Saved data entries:

-*-

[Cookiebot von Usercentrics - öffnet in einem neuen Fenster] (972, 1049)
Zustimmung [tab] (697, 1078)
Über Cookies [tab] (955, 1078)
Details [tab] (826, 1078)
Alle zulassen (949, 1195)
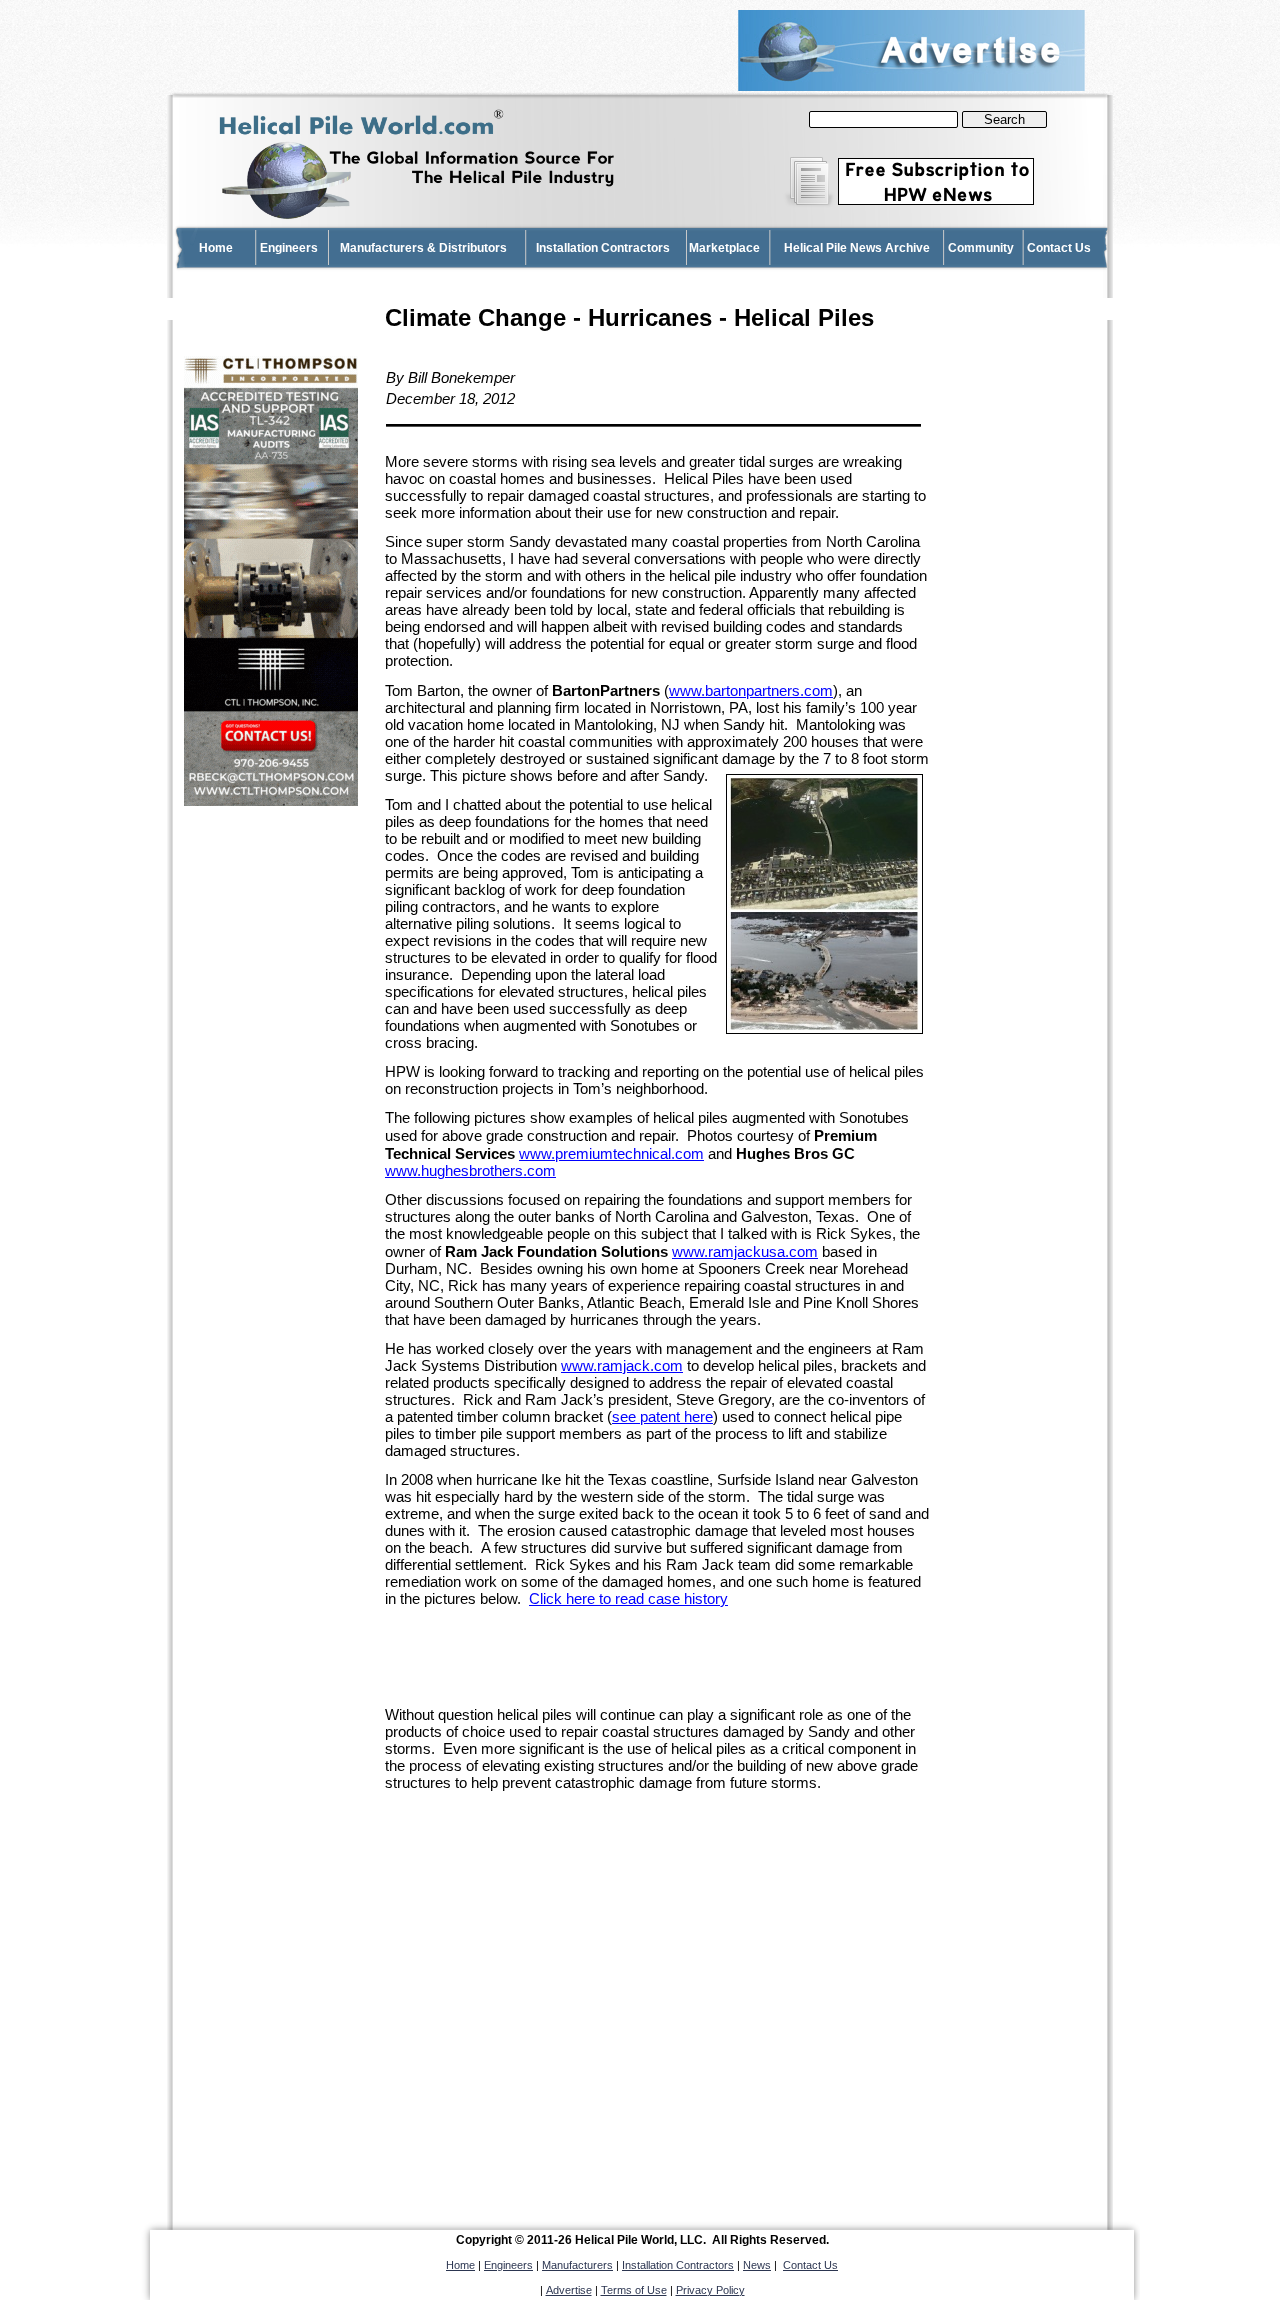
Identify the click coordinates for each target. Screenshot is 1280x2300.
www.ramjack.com (622, 1366)
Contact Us (810, 2265)
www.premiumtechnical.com (611, 1154)
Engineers (508, 2265)
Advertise (569, 2290)
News (757, 2265)
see (662, 1417)
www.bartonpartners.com (751, 691)
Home (460, 2265)
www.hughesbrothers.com (470, 1171)
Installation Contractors (678, 2265)
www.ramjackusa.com (745, 1252)
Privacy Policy (710, 2290)
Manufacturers (577, 2265)
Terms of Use (634, 2290)
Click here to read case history (628, 1599)
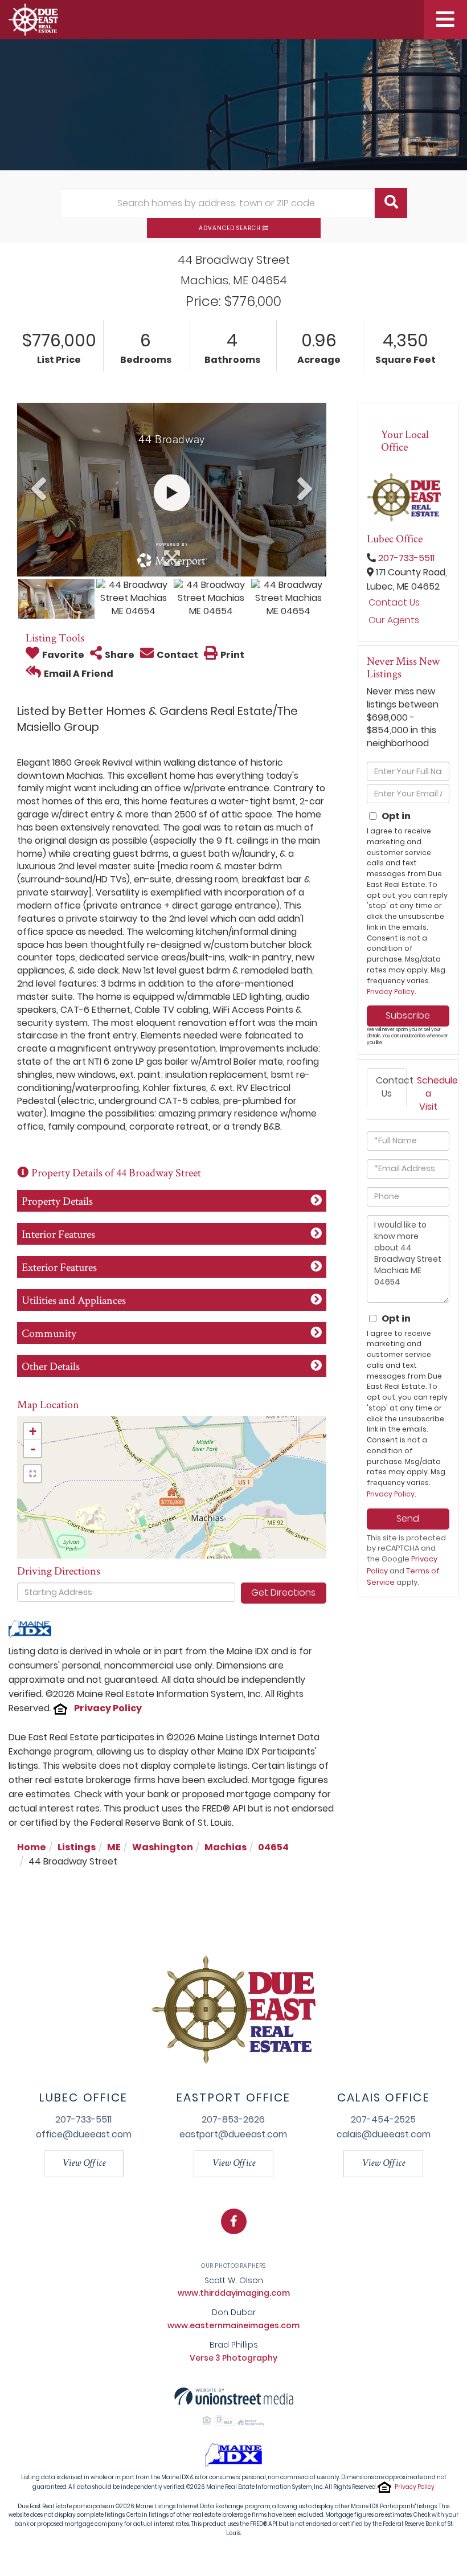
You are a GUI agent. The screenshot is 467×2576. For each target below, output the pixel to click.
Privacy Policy (108, 1708)
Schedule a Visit (432, 1093)
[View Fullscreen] (32, 1473)
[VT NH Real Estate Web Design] (233, 2395)
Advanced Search (230, 228)
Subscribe (408, 1015)
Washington (162, 1847)
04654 (273, 1847)
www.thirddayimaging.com (234, 2293)
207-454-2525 (383, 2119)
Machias (225, 1847)
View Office (83, 2163)
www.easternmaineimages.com (233, 2325)
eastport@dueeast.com (233, 2134)
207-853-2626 (233, 2119)
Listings (77, 1847)
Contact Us (394, 602)
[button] (391, 203)
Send (407, 1518)
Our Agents (393, 620)
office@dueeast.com (84, 2134)
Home (31, 1847)
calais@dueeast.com (384, 2134)
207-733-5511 (406, 558)
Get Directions (283, 1592)
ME (114, 1847)
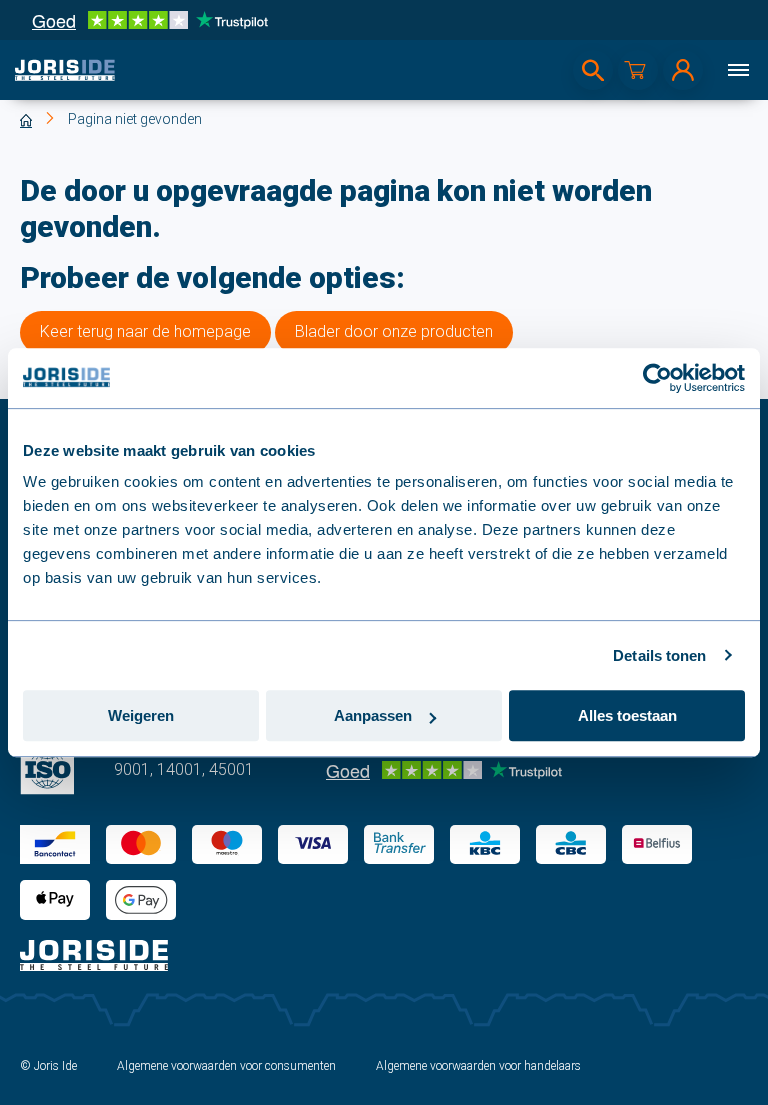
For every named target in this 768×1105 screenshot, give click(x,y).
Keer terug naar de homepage (145, 331)
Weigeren (141, 715)
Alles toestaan (627, 715)
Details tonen (659, 655)
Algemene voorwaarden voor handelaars (478, 1066)
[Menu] (738, 70)
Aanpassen (373, 715)
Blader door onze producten (394, 331)
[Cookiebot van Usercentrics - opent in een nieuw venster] (657, 378)
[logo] (65, 70)
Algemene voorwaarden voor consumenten (226, 1066)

-*-

PROBLEM TO SOLVE: Above are some entries; copy exactly the lines from the line with "see (662, 1417)" through the line with "You are a GUI", both included, but none of the pictures.

ANSWER TO THIS TASK:
see (662, 1417)
www.bartonpartners.com (751, 691)
Home (460, 2265)
www.hughesbrothers.com (470, 1171)
Installation Contractors (678, 2265)
www.ramjackusa.com (745, 1252)
Privacy Policy (710, 2290)
Manufacturers (577, 2265)
Terms of Use (634, 2290)
Click here to read case history (628, 1599)
You are a GUI agent. The screenshot is 467×2576. For each target below, output the pixel to click.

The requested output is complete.